Libby Schaaf announced an executive order to provide more time to implement safety upgrades in the city’s warehouse spaces
Photo of Ghost Ship venue courtesy of Wikimedia Commons
Oakland's mayor, Libby Schaaf, announced an executive order on Wednesday that will provide more time to ensure safety upgrades are undertaken on the city's unregulated DIY venues, while protecting their residents from eviction.
The order comes in response to calls for both accountability and preservation of the warehouse spaces many artists live and work in following the tragic Ghost Ship fire, which claimed the lives of 36 people during a DIY music event.
Since the fire, evictions from these spaces have been on the rise, stoking fears that the city's response to the tragedy will only lead to displacement and upheaval of the already-vulnerable underground artist communities.
"Buildings in Oakland should be safe places to live, work and play. In the wake of the Ghost Ship tragedy, unpermitted living, assembly and work spaces are under heightened scrutiny," Mayor Schaaf said in a statement. "We must unite as a City to improve the safety of non-permitted spaces while also working to avoid displacing vulnerable community members."

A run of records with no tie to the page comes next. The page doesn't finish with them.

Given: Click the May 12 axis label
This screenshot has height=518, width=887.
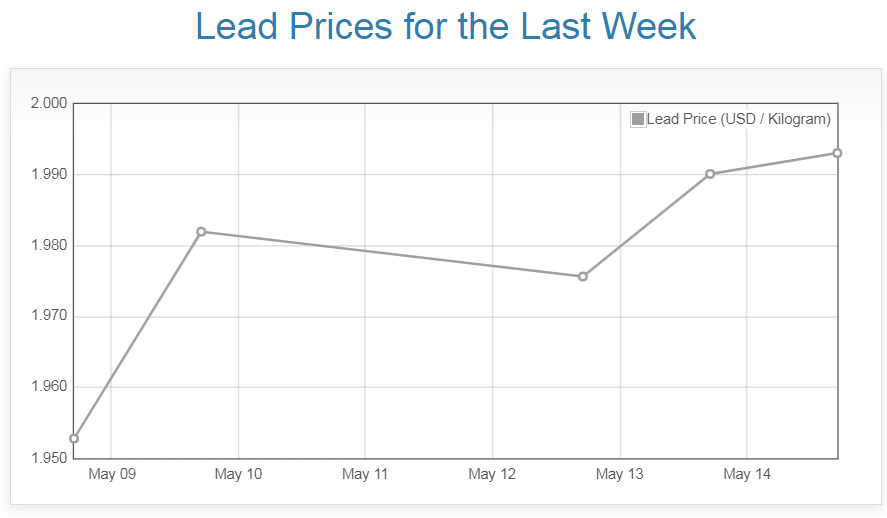Looking at the screenshot, I should point(492,474).
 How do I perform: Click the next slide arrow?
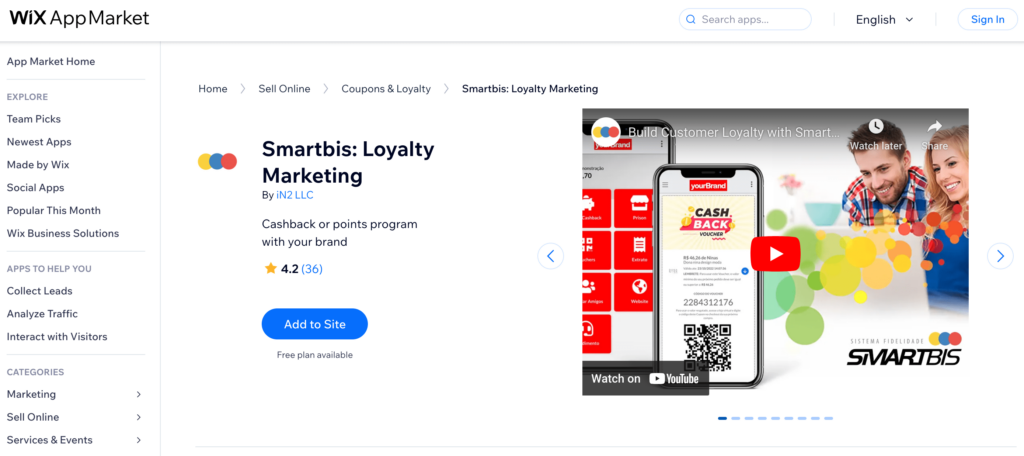click(x=1000, y=256)
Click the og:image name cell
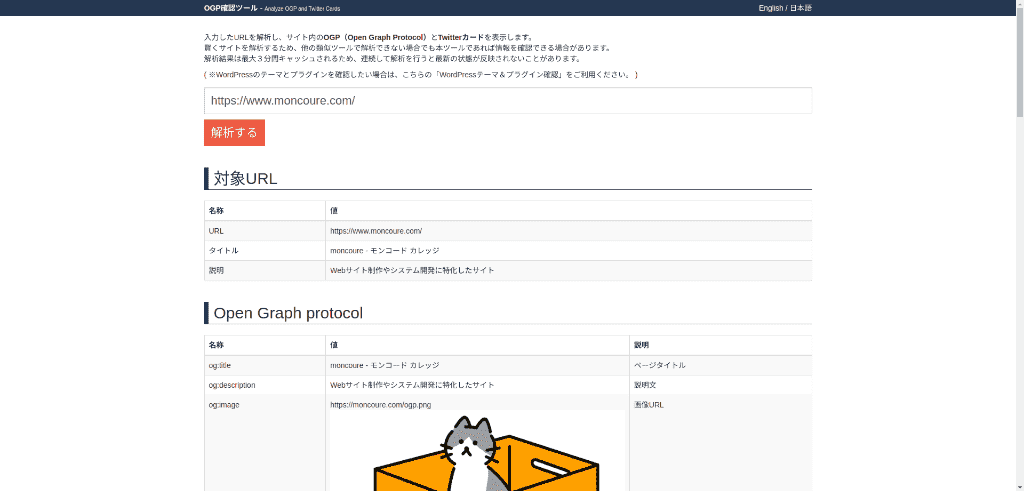The image size is (1024, 491). [224, 405]
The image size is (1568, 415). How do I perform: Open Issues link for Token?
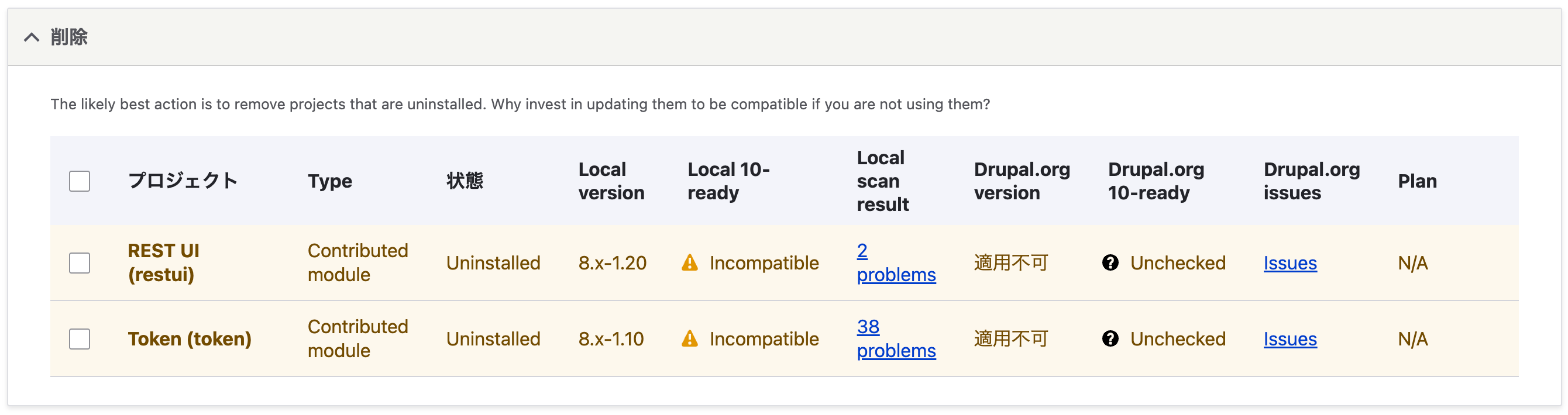(1290, 339)
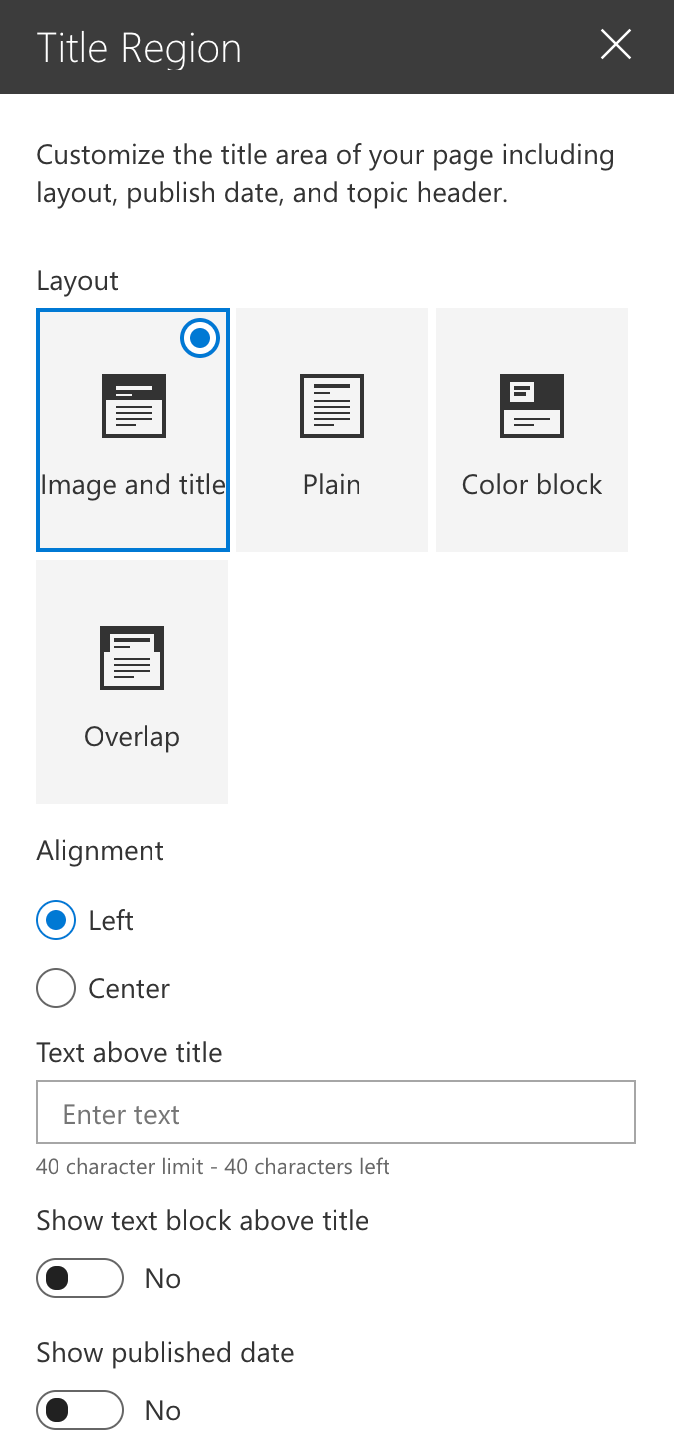Image resolution: width=674 pixels, height=1456 pixels.
Task: Choose the Plain layout icon
Action: pyautogui.click(x=332, y=406)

Under the executive directive, if a building is not up to code—as long as it doesn't pose life-threatening hazards—owners can enter into a 60-day compliance plan with the city, during which violations can be fixed, zoning can be approved, and displacement of residents can be avoided.
The mayor has also called for a five-day notification period before inspections, and has asked that inspectors "generally work in the spirit of cooperation with property owners, tenants and master lessons to correct code violations that are not deemed to be an imminent life safety risk."
Over the next two months city officials will also begin reviewing eviction-related ordinances and funding for tenant protections with the aim of avoiding increases in displacement while new safety enhancements are being sought.
The mayor also encouraged the city council to call an emergency meeting on Tuesday January 17 to approve amendments to city ordinances that would help enable implementation of the order.
"We will never forget those lost in the Ghost Ship Warehouse Fire," the mayor concludes in the order, "and we will learn all we can from this horrific tragedy to make Oakland a safer and more resilient community."